Femmes solidaires est un mouvement féministe d’éducation populaire implantée dans 190 territoires, villes, quartiers et zones rurales traversés par des réalités diverses. Nous avons lancé une campagne il y a quelques jours intitulée #GénérationNonSexiste pour aller à la rencontre des festivaliers et participant.e.s aux fêtes de villes et de villages. A cet effet, nous souhaitons donner sans ambigüité notre position quant à la venue du rappeur Niska à la fête d’Ivry (94) le samedi 16 juin, suite aux différentes déclarations et prises de parole des derniers jours et notamment des déclarations de la municipalité.
Nous souhaitons tout d’abord remettre au centre du débat les propos sexistes et violents des chansons du chanteur Niska qui semblent aujourd’hui passer au second plan. On nous dit qu’il plait à la jeunesse et que ce seul fait justifie qu’on le programme. Un grand service public de la culture doit avoir d’autres ambitions. Rappelons ces paroles que nous rejetons :
« Elle a mal aux reins quand je la démonte
Quand je la monte en l’air... » (…)
« C’est moi qui fait l’oseille,
Pétasse, fais le ménage. Ramasse ! »
« Ma femme c’est ma princesse, ma Naomi
Campbell. Y’a pas d’égalité, on frappe à la pelle »
ou encore…
« Il y a tous les vautours en bas de la tour Et dans l’escalier c’est chacun son tour Copine rentre dans le bloc On te fera du X et non pas l’amour », « Les filles égarées se prennent pour Madonna Faut les enfermer à coup de cadenas »
Les actions de notre association pour déconstruire les rapports de domination sexistes incluent aussi bien un accompagnement de femmes victimes de violences que des actions de prévention auprès des adolescent.e.s et des adultes. Partout, et auprès de tous et toutes, nous maintenons la même exigence de respect des droits des femmes. Nous ne nous taisons pas plus en banlieue que dans les quartiers d’affaires ou les bars branchés. Le sexisme persiste dans tous les domaines de la société, et nous le combattrons partout. Sans complaisance pour qui que ce soit.
Nous avons manifesté notre opposition aux concerts de Bertrand Cantat et à une rétrospective concernant Woody Allen à Paris et avons attaqué en justice Orelsan… À chaque fois que les auteurs de violences sexistes, y compris verbales, sont programmés, on banalise davantage les violences faites aux femmes. Et nos militantes retournent dans les classes expliquer que non, une femme victime d’un viol ne l’a pas « cherché ». Les violences faites aux femmes ne sont pas des faits divers, ils s’inscrivent dans un continuum qui commence par accepter les propos sexistes et finit par légitimer les pires crimes.

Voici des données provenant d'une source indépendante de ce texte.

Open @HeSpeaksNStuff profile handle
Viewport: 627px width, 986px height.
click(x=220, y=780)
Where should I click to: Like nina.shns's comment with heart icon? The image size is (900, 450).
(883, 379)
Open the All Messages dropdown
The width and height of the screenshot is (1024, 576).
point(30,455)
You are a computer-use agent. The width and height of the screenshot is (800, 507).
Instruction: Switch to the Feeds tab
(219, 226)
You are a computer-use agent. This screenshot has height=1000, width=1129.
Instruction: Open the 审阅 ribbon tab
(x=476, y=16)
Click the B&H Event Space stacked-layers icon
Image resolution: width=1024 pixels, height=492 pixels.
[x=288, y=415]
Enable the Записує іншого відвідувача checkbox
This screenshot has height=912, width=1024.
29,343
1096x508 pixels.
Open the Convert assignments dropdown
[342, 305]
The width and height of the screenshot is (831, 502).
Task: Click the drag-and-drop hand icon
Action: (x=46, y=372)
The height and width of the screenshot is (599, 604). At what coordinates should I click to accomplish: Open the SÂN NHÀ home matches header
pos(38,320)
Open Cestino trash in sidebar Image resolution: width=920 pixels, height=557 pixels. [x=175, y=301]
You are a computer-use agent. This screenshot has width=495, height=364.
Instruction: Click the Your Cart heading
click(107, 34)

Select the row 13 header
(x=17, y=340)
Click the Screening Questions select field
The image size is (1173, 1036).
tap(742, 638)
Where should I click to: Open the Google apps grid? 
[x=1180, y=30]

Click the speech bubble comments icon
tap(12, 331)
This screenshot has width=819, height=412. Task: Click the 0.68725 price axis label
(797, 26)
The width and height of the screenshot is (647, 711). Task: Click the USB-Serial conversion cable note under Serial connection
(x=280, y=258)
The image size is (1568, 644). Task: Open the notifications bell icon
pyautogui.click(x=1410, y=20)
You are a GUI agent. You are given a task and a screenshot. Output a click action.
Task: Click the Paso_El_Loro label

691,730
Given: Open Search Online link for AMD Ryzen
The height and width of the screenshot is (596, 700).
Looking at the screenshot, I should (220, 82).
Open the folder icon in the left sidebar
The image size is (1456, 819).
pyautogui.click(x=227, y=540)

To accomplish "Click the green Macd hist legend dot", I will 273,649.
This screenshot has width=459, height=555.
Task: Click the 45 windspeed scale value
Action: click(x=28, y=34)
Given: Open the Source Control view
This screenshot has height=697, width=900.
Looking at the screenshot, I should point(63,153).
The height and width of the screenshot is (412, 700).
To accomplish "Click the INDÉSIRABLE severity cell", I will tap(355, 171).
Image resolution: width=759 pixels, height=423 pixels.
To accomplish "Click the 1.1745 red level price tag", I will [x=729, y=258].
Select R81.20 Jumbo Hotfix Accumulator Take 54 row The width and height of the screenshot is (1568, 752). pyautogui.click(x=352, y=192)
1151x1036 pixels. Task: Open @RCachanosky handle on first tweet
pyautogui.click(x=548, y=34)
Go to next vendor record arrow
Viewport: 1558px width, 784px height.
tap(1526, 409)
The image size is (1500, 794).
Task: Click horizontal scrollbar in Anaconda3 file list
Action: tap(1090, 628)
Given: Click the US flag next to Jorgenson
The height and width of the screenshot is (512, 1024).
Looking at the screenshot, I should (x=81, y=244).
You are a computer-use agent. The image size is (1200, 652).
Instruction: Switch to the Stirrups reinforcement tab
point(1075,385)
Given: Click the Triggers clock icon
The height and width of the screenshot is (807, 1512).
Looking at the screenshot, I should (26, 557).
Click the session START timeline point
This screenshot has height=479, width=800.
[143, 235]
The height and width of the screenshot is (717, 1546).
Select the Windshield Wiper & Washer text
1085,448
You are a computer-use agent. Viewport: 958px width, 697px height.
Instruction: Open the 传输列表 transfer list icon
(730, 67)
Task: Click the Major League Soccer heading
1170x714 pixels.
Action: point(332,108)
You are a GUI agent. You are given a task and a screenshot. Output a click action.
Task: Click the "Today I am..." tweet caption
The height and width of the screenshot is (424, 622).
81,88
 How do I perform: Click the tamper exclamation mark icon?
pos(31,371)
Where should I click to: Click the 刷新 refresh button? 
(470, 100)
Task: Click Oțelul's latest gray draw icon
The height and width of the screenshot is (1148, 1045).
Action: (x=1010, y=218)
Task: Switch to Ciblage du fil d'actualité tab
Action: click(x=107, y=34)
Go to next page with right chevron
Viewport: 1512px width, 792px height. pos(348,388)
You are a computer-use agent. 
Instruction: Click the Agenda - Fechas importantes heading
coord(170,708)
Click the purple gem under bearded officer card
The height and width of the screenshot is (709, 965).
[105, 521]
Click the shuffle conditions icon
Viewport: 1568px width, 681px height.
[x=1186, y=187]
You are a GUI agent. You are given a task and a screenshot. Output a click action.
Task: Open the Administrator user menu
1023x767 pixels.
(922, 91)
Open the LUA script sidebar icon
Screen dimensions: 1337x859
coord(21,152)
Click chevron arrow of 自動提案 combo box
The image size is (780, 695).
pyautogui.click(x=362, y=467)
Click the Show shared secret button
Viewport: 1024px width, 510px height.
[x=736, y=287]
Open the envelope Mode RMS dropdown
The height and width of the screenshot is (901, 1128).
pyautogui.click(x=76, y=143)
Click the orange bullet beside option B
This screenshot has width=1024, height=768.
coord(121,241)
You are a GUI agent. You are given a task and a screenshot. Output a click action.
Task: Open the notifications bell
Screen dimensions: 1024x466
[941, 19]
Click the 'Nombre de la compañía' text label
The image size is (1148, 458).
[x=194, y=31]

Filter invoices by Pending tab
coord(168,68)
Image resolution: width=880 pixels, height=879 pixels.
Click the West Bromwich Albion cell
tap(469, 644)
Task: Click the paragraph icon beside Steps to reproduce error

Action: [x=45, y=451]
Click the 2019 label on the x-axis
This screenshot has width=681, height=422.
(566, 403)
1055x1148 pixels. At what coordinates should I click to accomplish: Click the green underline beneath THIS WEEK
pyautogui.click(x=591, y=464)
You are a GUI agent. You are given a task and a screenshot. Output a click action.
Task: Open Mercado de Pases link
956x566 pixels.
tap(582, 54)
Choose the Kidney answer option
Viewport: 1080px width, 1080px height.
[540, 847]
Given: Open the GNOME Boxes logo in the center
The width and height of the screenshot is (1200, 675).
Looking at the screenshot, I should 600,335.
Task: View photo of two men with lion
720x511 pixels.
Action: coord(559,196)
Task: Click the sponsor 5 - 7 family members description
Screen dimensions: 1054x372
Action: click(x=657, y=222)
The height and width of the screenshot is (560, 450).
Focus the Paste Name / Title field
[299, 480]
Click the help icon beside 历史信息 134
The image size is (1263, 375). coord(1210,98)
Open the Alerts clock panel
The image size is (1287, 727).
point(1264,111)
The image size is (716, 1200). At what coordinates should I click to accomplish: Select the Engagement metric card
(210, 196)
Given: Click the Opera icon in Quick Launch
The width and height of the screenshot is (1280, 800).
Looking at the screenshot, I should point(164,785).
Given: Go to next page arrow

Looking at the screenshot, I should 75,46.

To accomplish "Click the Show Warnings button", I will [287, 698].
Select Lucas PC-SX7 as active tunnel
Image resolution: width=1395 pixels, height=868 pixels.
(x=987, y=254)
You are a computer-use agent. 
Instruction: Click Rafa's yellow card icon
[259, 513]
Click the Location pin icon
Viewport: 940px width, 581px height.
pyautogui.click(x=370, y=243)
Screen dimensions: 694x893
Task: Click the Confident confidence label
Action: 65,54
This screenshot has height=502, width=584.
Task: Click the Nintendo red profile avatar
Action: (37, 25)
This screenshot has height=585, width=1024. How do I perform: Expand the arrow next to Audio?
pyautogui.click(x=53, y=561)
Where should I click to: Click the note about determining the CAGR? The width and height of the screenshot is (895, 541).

La création urbaine, dans toutes ses composantes, n’a pas plus de légitimité à être sexiste que toute autre expression artistique. Il nous a été opposé dans la presse que « la création française » regorge d’exemples de cette nature, c’est oublier un peu vite que la banlieue n’est pas moins française que le reste des territoires de notre pays. Les lois de la République s’y appliquent et la liberté d’expression en droit français est restreinte en matière de propos racistes mais aussi sexistes. Faudrait-il fermer les yeux, et murmurer avec condescendance que la violence est inévitable lorsque l’on est en « banlieue » ?
Nos militantes, nos associations sont implantées dans de nombreux quartiers sensibles où nous travaillons à la déconstruction de ce discours préjudiciable aux femmes et aux jeunes filles qui y vivent. Ce n’est pas pour nous y conformer aujourd’hui.
Il est vrai que la variété n’est pas plus irréprochable que le rap et que beaucoup de chansons sont à dénoncer dans les décennies passées. Mais voulons-nous vivre en nous référant à des titres d’il y a trente ans ou en espérant des normes sociétales plus émancipatrices pour l’avenir ? Les chansons de Niska sont contemporaines et elles sont chantées en ce moment. Nous les regardons avec les yeux du présent.
Nous n’appelons pas à la déprogrammation du concert Niska à Ivry-sur-seine, mais proposons juste une réflexion universaliste sur les droits des femmes.
Enfin, il est préoccupant de marquer notre désaccord contre ces violences comme un risque d’encouragement à troubler l’ordre public. On a, de tout temps, tenté de faire pression sur les femmes qui résistent au patriarcat en les accusant de bouleverser dangereusement l’ordre établi. Mais nous continuerons pour notre part, à nous opposer pacifiquement à toutes les manifestations de la culture du viol et des violences.
#NiNiskaNiCantat, nous voulons des #GénérationsNonSexistes.